Ragnar 2013 or as I like to call it "Dave and his 5 X's Express"

This blog will probably not be for everyone unless you were there and the topics and terms may be a bit too salty like Sue's meat. So read at your own risk.

As I stared at the hotel ceiling at 3AM in Madison, WI. just a few hours from the start of the race, I had no idea what my van mates were going to be like since I had never met them in my life and I was asking myself "What the hell did I get myself into now". We all arrived at the race start except for Sue who showed up 5 minutes before the start and carrying a bag large enough to carry a Teamster. "Oh man my 6 alarm clocks didn't wake me up"...yeah and pull this leg and it plays "Jingle Bells". Jen took the first leg at 6:30AM and was off. There was no turning back now I was committed to the race. Dave and the X's were born. It was then I took this photo below in case the X's murdered me during the race and there would be a record of me for the police report.

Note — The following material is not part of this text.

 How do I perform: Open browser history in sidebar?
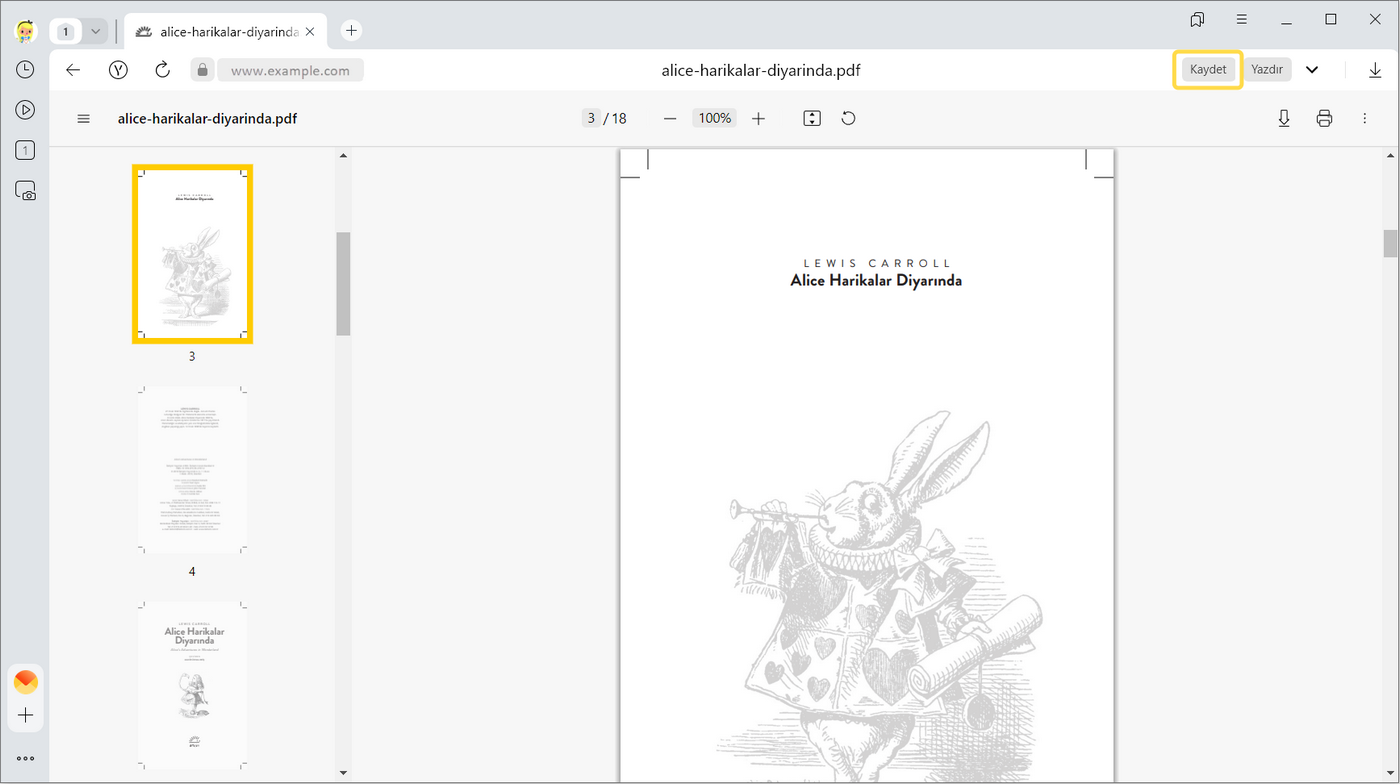tap(25, 70)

When you're locked in a Mini-Van for 48 straight hours without sleep, a shower and you're the only male it provided me with a keen insight on women only reserved for some of male gay friends up to this point. I was about to enter a world that I didn't expect. Here are just some of the quotes we kept track of during the race. Keep in mind we weren't drinking at all but for some of us we didn't sleep for nearly 48 hours.

Scrambled Legs and Achin Offical Van 1
  • As I was running my first leg right along side another male racer, Jenn R. and the van yells out to me, "Dave, make it happen and drop your balls!".  I of course did what anyone else would do, I looked at the runner next to me and said, "are those your friends?" I still don't even know what that even means but it sounds painful.

    • "There are a lot of lips in this van". This was the first of my many "turned my head moments" to look in the back of the van and exclaim, "WTF did you just say?" Laughter ensued from the X's.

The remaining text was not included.